Your Data is Strewn Across the Internet

This morning I started tackling a todo that I’ve been meaning to handle for a while: going through my LastPass account manager and checking on the ~600 sites and 900ish entries that I have. This is after some regular small cleanups in the past to satisfy their vault password challenge requirements.

I don’t want to just go through and delete old account logins, though I admit that would be much easier than what I got myself into. Instead, I decided that I should go to old accounts that I no longer use and actually delete them and their associated data before removing account information.

I have accounts with highly personal information, beyond my name and even address, up to information for my parents, finances, schooling, and more, all with various levels of account deletion abilities. This isn’t the kind of information that I want to purposefully leave in databases that I don’t have control of after having put the information there myself.

All of that considered, I began the slog of working through that long list, looking for sites that I still use, are for clients, I no longer need, or aren’t even online anymore (more than I’d have suspected at the start).

How Hard is This?

For many websites it’s not terrible. You may have to navigate multiple screens, but the delete feature is available to you. Even Facebook, which I finally got rid of a couple of months ago, has a self-delete tool, though I question how much that actually deletes, and that is still harder than it should be to find.

Several websites require you contact support, which is a pain but not entirely surprising. What is a pain is how hard it is to contact support on these sites. Several sites offer phone support only, or chat support that often won’t load with an ad-blocker on.

The sites that are most infuriating are the sites that don’t allow you to access your account details at all after logging in without extending your subscription. Intuit and AgileCRM are two examples of this type of site, which allow me to login to my account, but won’t allow me to progress beyond a “give us more money because you’re expired” interstitial. This means that even if I’m signing in solely to get rid of the highly personal data that they have stored on me, I can’t. Both have received emails from me, along with the other sites that I can’t delete myself from.

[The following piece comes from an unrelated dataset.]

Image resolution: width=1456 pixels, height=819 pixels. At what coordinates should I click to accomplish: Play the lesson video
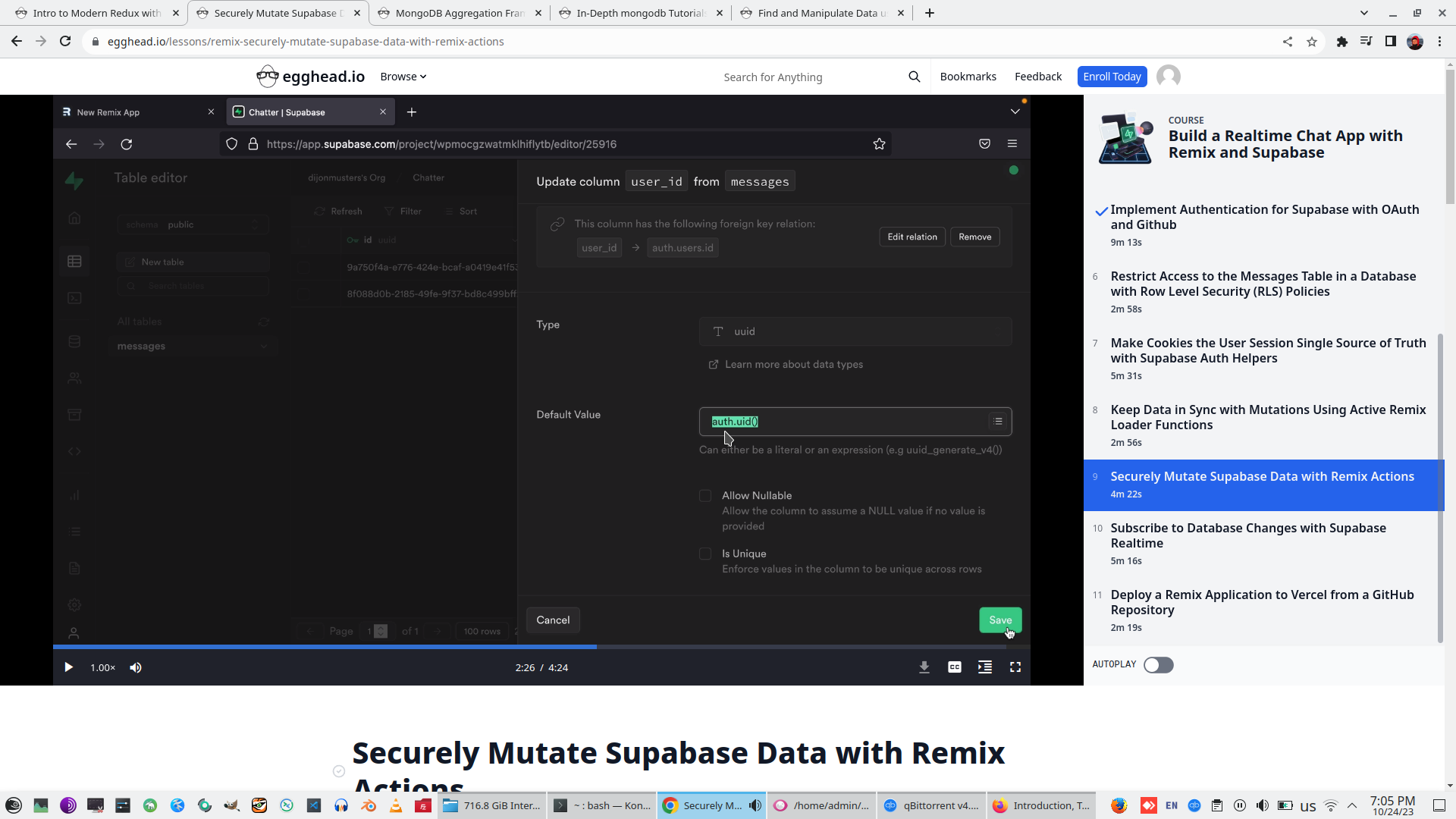coord(68,667)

A Barnes and Noble support person directly told me twice that they do not delete accounts, even after I questioned whether that option would become available after 25 May.

What about WordPress?

Funny enough, for as long as I used WordPress on hundreds of accounts, many of them administrators, I didn’t realize that standard users don’t have the ability to delete their own accounts. Thanks to the forthcoming General Data Protection Regulation taking affect in the EU in under two weeks, WordPress core has been considering how to comply and addressing those issues, albeit slower than a project of this size should be taking it up.

While I don’t know how it’ll work, it does look like the idea of being able to delete your own data and anonymize it is being worked on (#43637 (Add filters and ajax support for personal data erasure) โ€“ WordPress Trac). It’s yet to be seen how this will work for an end user, but I hope that it becomes as easy as many other features of WordPress have become.

Who are the Winners?

Some services deserve to get called out, but for being easy to delete as opposed to challenging or impossible. Simplenote and Firefox are two examples that place the delete account button directly on your account page, without the need to hunt around.

Firefox account page with delete account button
It’s not that I don’t like you Firefox, this is just an email that I no longer use!

Why Does this Matter?

Maybe it doesn’t to you. It probably won’t be an issue for me either, but like subscriptions to newsletters that I am unwittingly added to, old accounts quickly pile up.

Some accounts I forget exist because they were created for a one time purpose, like a document signing website that I had to sign up for to sign for a lease on an old apartment. That site does not have a self-delete tool, yet it maintains my previous and current address, contact information, and financial information that was used to verify my lease elligibility.

It should be unacceptable that we cannot control accounts that we create on websites that we supply with our data. If I choose to no longer use that website I should have better recourse than just forgetting that my data is out there in a place that is specifically unwilling to let me manage and remove it.